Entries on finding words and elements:
────────────────────────────────────────

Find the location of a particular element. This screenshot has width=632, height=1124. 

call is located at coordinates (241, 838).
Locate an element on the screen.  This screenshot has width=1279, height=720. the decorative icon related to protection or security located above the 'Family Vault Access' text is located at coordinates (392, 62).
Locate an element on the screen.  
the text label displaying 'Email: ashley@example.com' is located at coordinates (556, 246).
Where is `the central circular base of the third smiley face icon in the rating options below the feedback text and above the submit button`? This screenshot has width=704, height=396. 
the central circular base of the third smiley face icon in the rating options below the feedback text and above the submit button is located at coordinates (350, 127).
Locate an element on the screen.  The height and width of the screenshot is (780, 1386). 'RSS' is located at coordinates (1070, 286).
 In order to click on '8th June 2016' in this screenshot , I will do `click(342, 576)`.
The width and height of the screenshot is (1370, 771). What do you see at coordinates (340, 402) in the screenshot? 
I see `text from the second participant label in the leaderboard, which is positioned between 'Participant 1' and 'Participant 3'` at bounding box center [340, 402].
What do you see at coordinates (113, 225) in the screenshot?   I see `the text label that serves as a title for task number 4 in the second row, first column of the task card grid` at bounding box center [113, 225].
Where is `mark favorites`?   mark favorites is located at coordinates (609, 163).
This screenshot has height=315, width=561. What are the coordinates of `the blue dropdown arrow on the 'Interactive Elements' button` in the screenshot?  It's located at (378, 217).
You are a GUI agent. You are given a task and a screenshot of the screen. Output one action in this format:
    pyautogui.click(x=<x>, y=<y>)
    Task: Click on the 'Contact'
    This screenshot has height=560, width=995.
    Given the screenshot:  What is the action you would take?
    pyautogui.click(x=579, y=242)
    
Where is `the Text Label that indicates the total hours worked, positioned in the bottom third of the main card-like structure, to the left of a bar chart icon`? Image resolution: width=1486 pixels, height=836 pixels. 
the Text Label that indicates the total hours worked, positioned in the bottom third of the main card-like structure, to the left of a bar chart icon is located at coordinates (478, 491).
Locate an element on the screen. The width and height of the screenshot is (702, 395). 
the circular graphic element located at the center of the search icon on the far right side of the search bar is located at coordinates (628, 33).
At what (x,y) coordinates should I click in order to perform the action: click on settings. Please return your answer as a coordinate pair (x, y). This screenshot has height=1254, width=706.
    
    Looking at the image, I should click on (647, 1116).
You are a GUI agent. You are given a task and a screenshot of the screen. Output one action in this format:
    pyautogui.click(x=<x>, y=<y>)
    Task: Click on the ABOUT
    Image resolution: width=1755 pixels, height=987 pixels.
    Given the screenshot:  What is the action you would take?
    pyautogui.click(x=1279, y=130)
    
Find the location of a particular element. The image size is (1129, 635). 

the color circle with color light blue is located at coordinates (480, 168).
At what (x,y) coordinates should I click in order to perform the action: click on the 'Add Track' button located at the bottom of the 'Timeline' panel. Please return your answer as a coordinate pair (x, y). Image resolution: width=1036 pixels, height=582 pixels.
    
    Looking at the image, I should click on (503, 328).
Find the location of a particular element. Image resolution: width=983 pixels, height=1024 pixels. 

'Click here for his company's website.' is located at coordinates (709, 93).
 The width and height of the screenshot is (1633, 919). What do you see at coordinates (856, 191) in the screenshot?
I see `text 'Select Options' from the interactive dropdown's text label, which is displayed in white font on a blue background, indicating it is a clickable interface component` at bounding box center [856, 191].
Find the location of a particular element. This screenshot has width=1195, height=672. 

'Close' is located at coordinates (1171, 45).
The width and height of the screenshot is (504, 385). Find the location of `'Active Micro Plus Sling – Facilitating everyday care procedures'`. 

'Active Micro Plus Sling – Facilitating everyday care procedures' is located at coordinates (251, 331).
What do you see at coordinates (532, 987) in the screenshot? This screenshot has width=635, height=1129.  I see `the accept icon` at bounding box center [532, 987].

────────────────────────────────────────

STATED TASK: Copy out the lines from the one containing "coordinates (392, 62)." through the one containing "What do you see at coordinates (113, 225)", with both of those lines included.

EXPECTED OUTPUT:
Locate an element on the screen.  This screenshot has width=1279, height=720. the decorative icon related to protection or security located above the 'Family Vault Access' text is located at coordinates (392, 62).
Locate an element on the screen.  
the text label displaying 'Email: ashley@example.com' is located at coordinates (556, 246).
Where is `the central circular base of the third smiley face icon in the rating options below the feedback text and above the submit button`? This screenshot has width=704, height=396. 
the central circular base of the third smiley face icon in the rating options below the feedback text and above the submit button is located at coordinates (350, 127).
Locate an element on the screen.  The height and width of the screenshot is (780, 1386). 'RSS' is located at coordinates (1070, 286).
 In order to click on '8th June 2016' in this screenshot , I will do `click(342, 576)`.
The width and height of the screenshot is (1370, 771). What do you see at coordinates (340, 402) in the screenshot? 
I see `text from the second participant label in the leaderboard, which is positioned between 'Participant 1' and 'Participant 3'` at bounding box center [340, 402].
What do you see at coordinates (113, 225) in the screenshot?   I see `the text label that serves as a title for task number 4 in the second row, first column of the task card grid` at bounding box center [113, 225].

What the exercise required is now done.